- _Tasks to carry out_:
- a) Decide whether each statement below agrees with the bulletin article on treatment interruption: (i) the Lyons study enrolled 41 asymptomatic patients; (ii) the protocol recommended restarting treatment after a single CD4 count below 350 cells/mm3; (iii) the mean duration of ARV treatment was 4.3 years. Answer each with yes or no and quote the deciding words of the article.
- b) Reproduce the part of the bulletin article on treatment interruption that opens with the words containing "Simon Collins, HIV" and closes with "for this option.".

HIV Treatment Bulletin

Interruption of treatment is safe for those who started too early

Simon Collins, HIV i-Base

Although treatment guidelines now recognise that patients who started treatment with higher CD4 counts than currently recommended, may safely discontinue therapy, especially if they are experiencing toxicity from treatment, there is still a reluctance from some doctors to suggest this option to their patients. Several studies at Warsaw provided additional support for this option.

Cotte and colleagues from Hôtel-Dieu Hospital in Lyons assessed virological and immunological response in 41 asymptomatic patients who had started treatment with CD4 counts >350 cells/mm3, with a range of treatment histories, all of whom had undetectable viral load <50 copies/mL for the previous 12 months. The protocol recommended that patients restart treatment after two consecutive CD4 counts <350 cells/mm3. [1]

Mean CD4 count prior antiretroviral treatment (some patients started with mono- and dual-therapy) was 489 +/–132 cells/mm3 and 541 +/–155 cells/mm3 prior to HAART. Mean duration of ARV treatment was 4.3 +/–1.6 years.

- _Provided material_:
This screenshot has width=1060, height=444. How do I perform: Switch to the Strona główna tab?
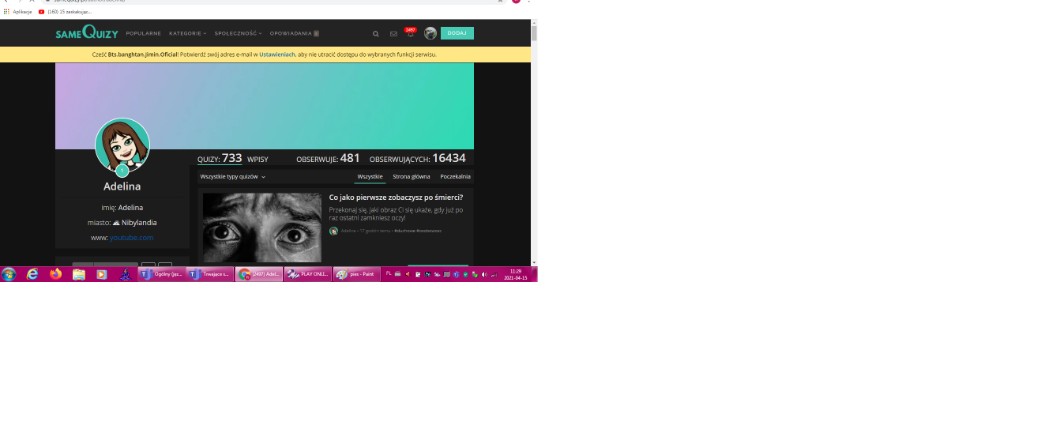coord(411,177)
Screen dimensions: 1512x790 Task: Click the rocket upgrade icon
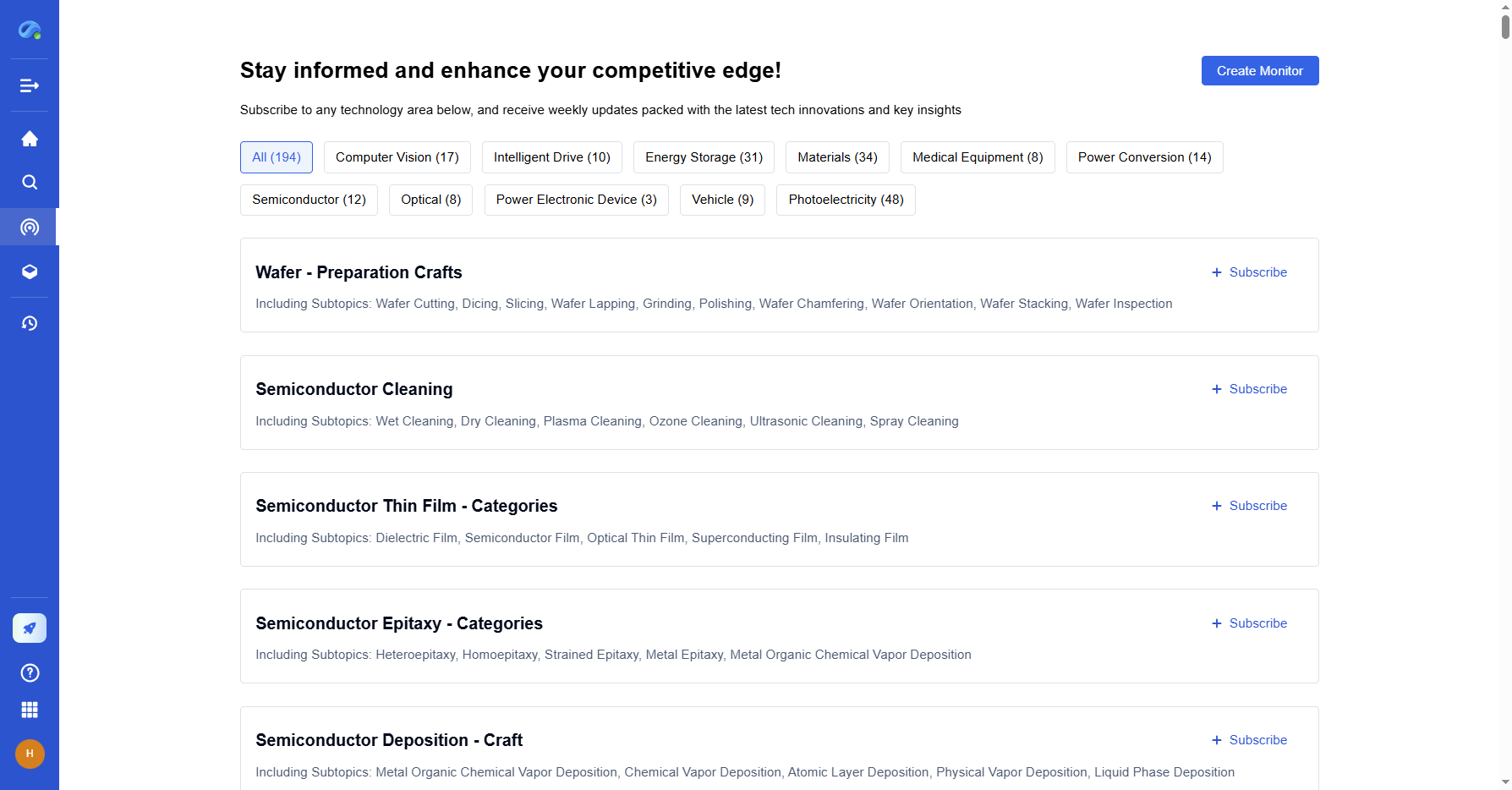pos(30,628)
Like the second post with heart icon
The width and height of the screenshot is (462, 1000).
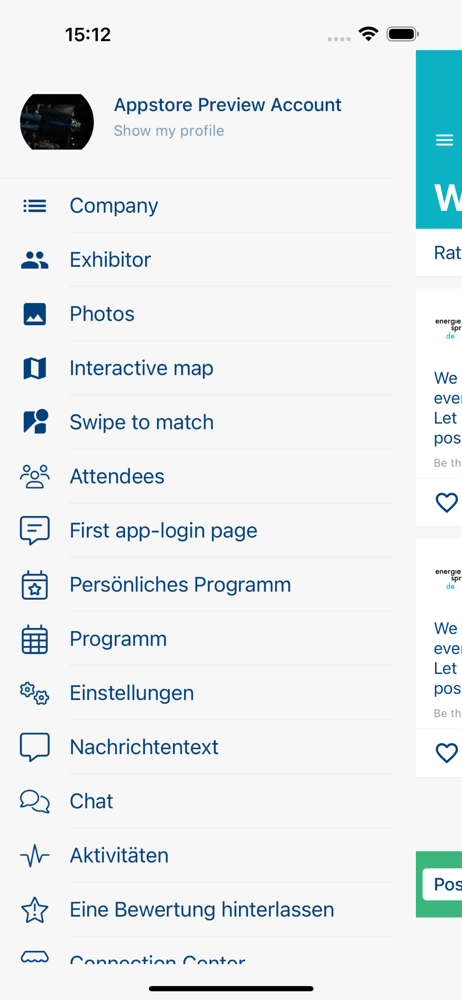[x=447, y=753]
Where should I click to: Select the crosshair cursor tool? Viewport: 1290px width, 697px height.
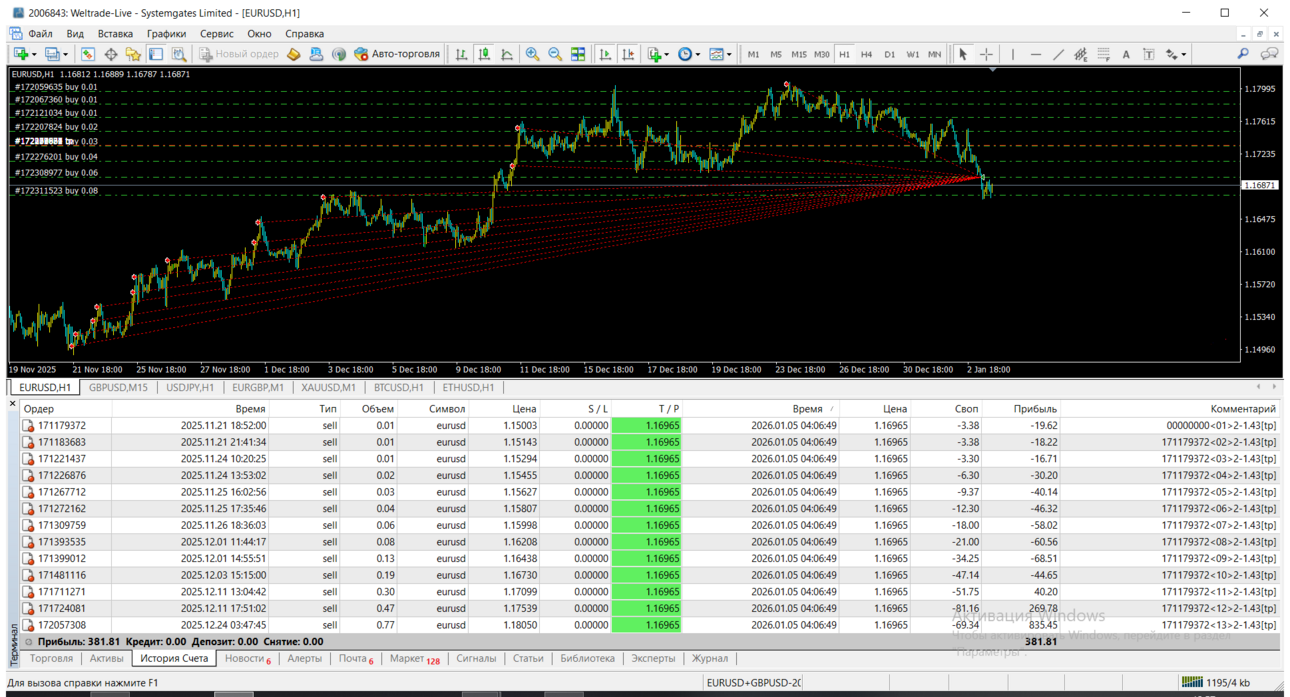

- _Responses to the exercise_:
- a)
(i) Yes: "41 asymptomatic patients"
(ii) No: "restart treatment after two consecutive CD4 counts <350 cells/mm3"
(iii) Yes: "Mean duration of ARV treatment was 4.3 +/–1.6 years."

- b)
Simon Collins, HIV i-Base

Although treatment guidelines now recognise that patients who started treatment with higher CD4 counts than currently recommended, may safely discontinue therapy, especially if they are experiencing toxicity from treatment, there is still a reluctance from some doctors to suggest this option to their patients. Several studies at Warsaw provided additional support for this option.